The Paul H. Broyhill Wellness Center offers a diabetes prevention program and a diabetes management program. For more information, call the Wellness Center at (828) 266-1060.

Prevent T2 & Weight Loss

Prevent T2 is a CDC-recognized diabetes prevention program based upon proven strategies to achieve and maintain a healthy weight. The format of the class allows you to interact with your instructor and classmates. You’ll be able to work through challenges together as a group and celebrate each other’s successes.

 

Diabetes Self-Management

For patients with T1 or T2, gestational diabetes or glucose intolerance, this three-month program includes an individual assessment, group educational classes, a follow-up via phone and/or in-person with our diabetes educator (CDE), and a follow-up with the participant’s physician.

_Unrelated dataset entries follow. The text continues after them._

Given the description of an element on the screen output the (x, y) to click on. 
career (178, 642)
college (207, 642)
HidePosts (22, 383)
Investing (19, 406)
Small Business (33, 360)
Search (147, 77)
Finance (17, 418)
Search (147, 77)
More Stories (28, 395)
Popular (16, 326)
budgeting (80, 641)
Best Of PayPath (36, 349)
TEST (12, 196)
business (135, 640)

Ask your healthcare provider if these programs are right for you.


 

What is Prediabetes?

Prediabetes is a serious health condition where blood sugar levels are higher than normal, but not high enough yet to be diagnosed as type 2 diabetes. Approximately 84 million American adults—more than 1 out of 3—have prediabetes. Of those with prediabetes, 90% don’t know they have it. Prediabetes puts you at increased risk of developing type 2 diabetes, heart disease, and stroke.

(source: cdc.gov)

 

What is Type 2 Diabetes (T2)?

Diabetes is a chronic (long-lasting) disease that affects how your body turns food into energy.

Most of the food you eat is broken down into sugar (also called glucose) and released into your bloodstream. Your pancreas makes a hormone called insulin, which acts like a key to let the blood sugar into your body’s cells for use as energy.

If you have diabetes, your body either doesn’t make enough insulin or can’t use the insulin it makes as well as it should. When there isn’t enough insulin or cells stop responding to insulin, too much blood sugar stays in your bloodstream, which over time can cause serious health problems, such as heart disease, vision loss, and kidney disease.